== Texto para analizar ==
· · · · ·
Imagen de Frostpunk. En el juego, esta imagen sale cuando los exploradores llegan a Invernia por primera vez. Podemos ver a dos exploradores llegando a la ciudad de Invernia, que encuentran en ruinas. Uno de los exploradores está de rodillas, abatido. El generador, la torre que proporciona calor y energía a la ciudad, ha explotado. En el fondo podemos ver multitud de edificios en ruinas. Todo está cubierto de nieve.
Frostpunk
y la política en el videojuego
Publicado el 3 de noviembre de 2024
Últimamente he estado jugando mucho a
Frostpunk
. Para los despistados,
Frostpunk
es un videojuego en el que el jugador toma el rol de alcalde de una ciudad en un mundo congelado donde la supervivencia es durísima. El juego consiste en tomar todas las decisiones de gobierno: qué leyes se aprueban, qué edificios se construyen y dónde, a qué tareas se dedica la fuerza de trabajo, qué se produce en las fábricas, qué avances tecnológicos se investigan, qué edificios tienen permitido encender la calefacción... Aunque tiene un modo infinito, el principal modo de juego consiste en varias historias en las que la ciudad tiene que sobrevivir a una serie de eventos a lo largo de varios días. Se gana llegando al último día habiendo cumplido los objetivos necesarios en cuestión de edificios construidos y recursos acumulados y habiendo evitado que muera toda la población. En cada historia hay también objetivos secundarios opcionales que el jugador puede intentar lograr si quiere.
· · · · ·
== Material proporcionado ==
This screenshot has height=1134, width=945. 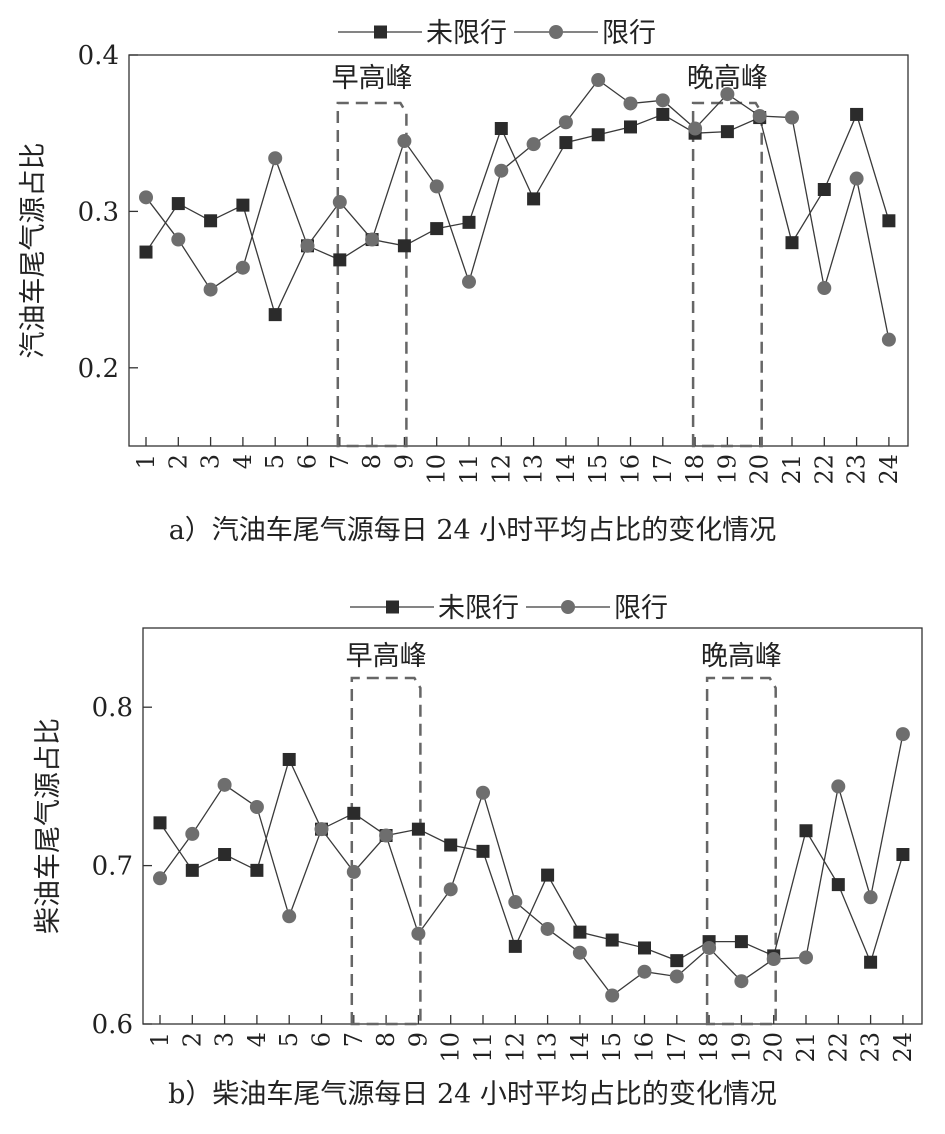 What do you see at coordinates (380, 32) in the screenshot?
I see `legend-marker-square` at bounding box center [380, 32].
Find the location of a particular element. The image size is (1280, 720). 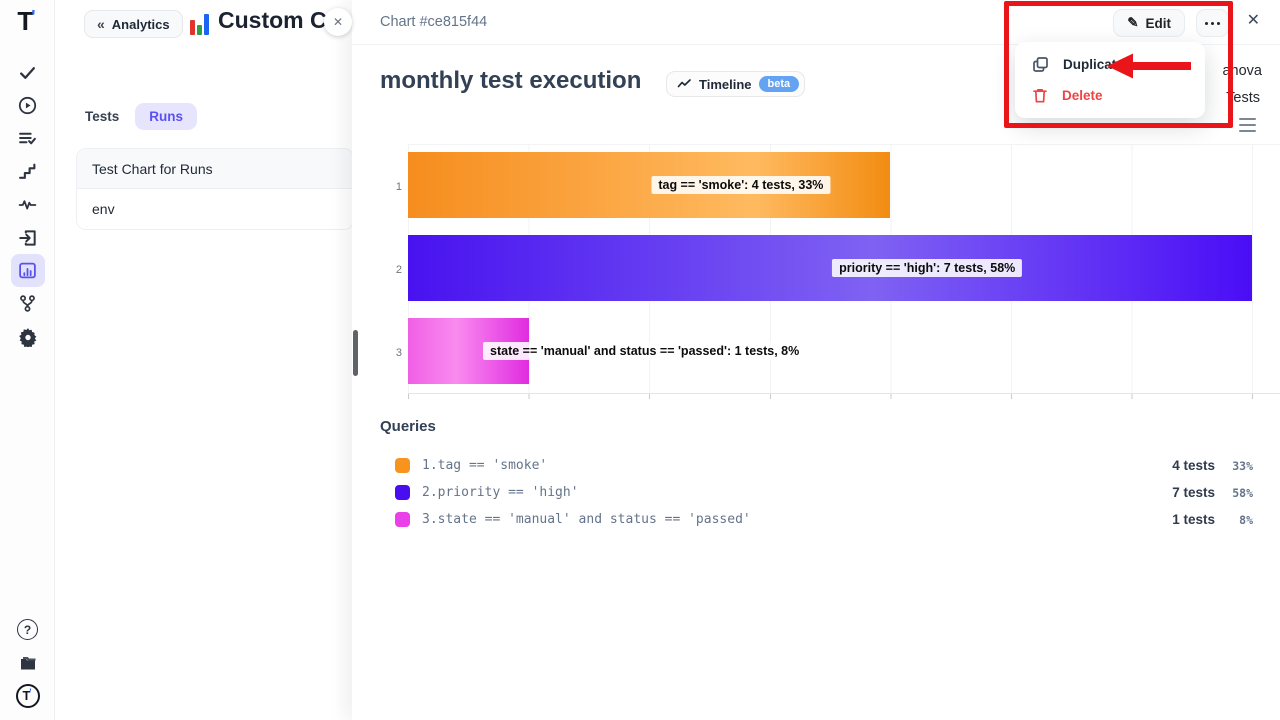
· · · · ·
== Qué debes hacer ==
(A) Responde a estas preguntas sobre el texto acerca de Frostpunk:
(i) ¿Qué papel asume el jugador en el videojuego?
(ii) ¿En qué fecha se publicó el texto?
(iii) Según la descripción de la imagen, ¿qué proporciona el generador a la ciudad?
(B) Continúa el texto sobre Frostpunk a partir de su última oración.

== Respuestas ==
(A)
(i) El de alcalde de una ciudad en un mundo congelado.
(ii) El 3 de noviembre de 2024.
(iii) Calor y energía.

(B)
Frostpunk
tiene una visión bastante ingenua de la política. Cada uno de los escenarios puede ser visto como un puzle en el que hay una serie de soluciones correctas, de conjuntos de decisiones y acciones que harán que el jugador gane. La victoria es binaria e inambigua. O se gana, o no. Para cada uno de los objetivos secundarios, lo mismo. O se logra el objetivo, o no. Además, siempre es posible ganar y lograr todos los objetivos secundarios. No hacerlo significa no haber sido lo bastante hábil jugando al juego. Desde el punto de vista de
Frostpunk
, la política es mera cuestión de gestión. Hay unos objetivos a alcanzar que son universalmente buenos, y gobernar es el acto de tomar decisiones para alcanzar esos objetivos. Un buen gobierno es aquel que es capaz de alcanzarlos todos y no ceder en nada.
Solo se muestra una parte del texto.